+++ EXCERPT
Putra soon recovers from the orthodontics and the wedding rituals start – but still no sign of the bride’s family. (My other brother, the bank manager, and his brood are no shows too; Courtyard politik I fear).
• • •
For two hours the bells ring. The fairytale couple are led through a myriad of rituals as Bitty performs Reiki on unsuspecting minors and courtyard hotties.
Just as the last Vedic chant fades, a conga line of Muslims winds through the compound, bearing sponge cakes and glass sets. The bride’s eyes light up.
A great sense of relief settles on the seated family. The family’s dignity is intact …peace reigns.
20th June 2007: Amazing Jumping Jack Flash priest at rural wedding
At Pering village, south of Gianyar, Bitty and I discover our next wedding party, that of my bodyguard Kadek Widana with the delectable Ni Ketut Suwarti.
The village home is rustic, the courtyard very small and filled with rice farmer relatives.
At the centre of the small gathering, in a simply decorated ceremonial pavilion, is a Sri Empu priest from the Pasek clan (photo below), working his way through the Vedic rituals with particular élan. Some people (urban Brahmanas in particular) say that Sri Empu priests from the Pasek (old Bali) clan should not be considered sulinggih or high priests. My Scrabble guru, Putu Suarsa, himself a Pasek, gets enraged at this suggestion: he points out that Sri Empu priests have been priests all their life, whereas the Brahmana pedanda become priests only late in life.
++++++
+++ AVAILABLE DATA
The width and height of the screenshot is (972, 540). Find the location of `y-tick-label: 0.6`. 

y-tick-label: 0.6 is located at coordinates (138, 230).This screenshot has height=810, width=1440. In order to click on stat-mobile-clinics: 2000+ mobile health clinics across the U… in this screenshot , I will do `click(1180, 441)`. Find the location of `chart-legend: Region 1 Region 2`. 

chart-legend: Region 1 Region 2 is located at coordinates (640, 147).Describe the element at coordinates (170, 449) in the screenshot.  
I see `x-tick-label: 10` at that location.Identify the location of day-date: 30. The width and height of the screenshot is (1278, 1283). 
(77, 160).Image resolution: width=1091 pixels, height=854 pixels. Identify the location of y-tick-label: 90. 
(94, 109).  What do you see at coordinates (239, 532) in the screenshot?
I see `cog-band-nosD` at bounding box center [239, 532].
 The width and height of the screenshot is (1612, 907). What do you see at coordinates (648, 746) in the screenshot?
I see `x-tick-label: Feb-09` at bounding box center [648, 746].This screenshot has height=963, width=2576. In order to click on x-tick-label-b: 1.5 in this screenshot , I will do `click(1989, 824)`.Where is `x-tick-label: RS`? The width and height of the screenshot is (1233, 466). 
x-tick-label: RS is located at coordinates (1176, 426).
++++++
**WHAT TO DO:**
- a) In the wedding diary, at which village does Kadek Widana's wedding take place?
- b) Write out the stretch of the wedding diary from "Putra soon recovers" through "Ni Ketut Suwarti.".
- c) List every person the wedding diary mentions by name.

**RESPONSES BY TASK:**
- a) Pering village, south of Gianyar.

- b)
Putra soon recovers from the orthodontics and the wedding rituals start – but still no sign of the bride’s family. (My other brother, the bank manager, and his brood are no shows too; Courtyard politik I fear).
• • •
For two hours the bells ring. The fairytale couple are led through a myriad of rituals as Bitty performs Reiki on unsuspecting minors and courtyard hotties.
Just as the last Vedic chant fades, a conga line of Muslims winds through the compound, bearing sponge cakes and glass sets. The bride’s eyes light up.
A great sense of relief settles on the seated family. The family’s dignity is intact …peace reigns.
20th June 2007: Amazing Jumping Jack Flash priest at rural wedding
At Pering village, south of Gianyar, Bitty and I discover our next wedding party, that of my bodyguard Kadek Widana with the delectable Ni Ketut Suwarti.

- c) Putra, Bitty, Kadek Widana, Ni Ketut Suwarti, Putu Suarsa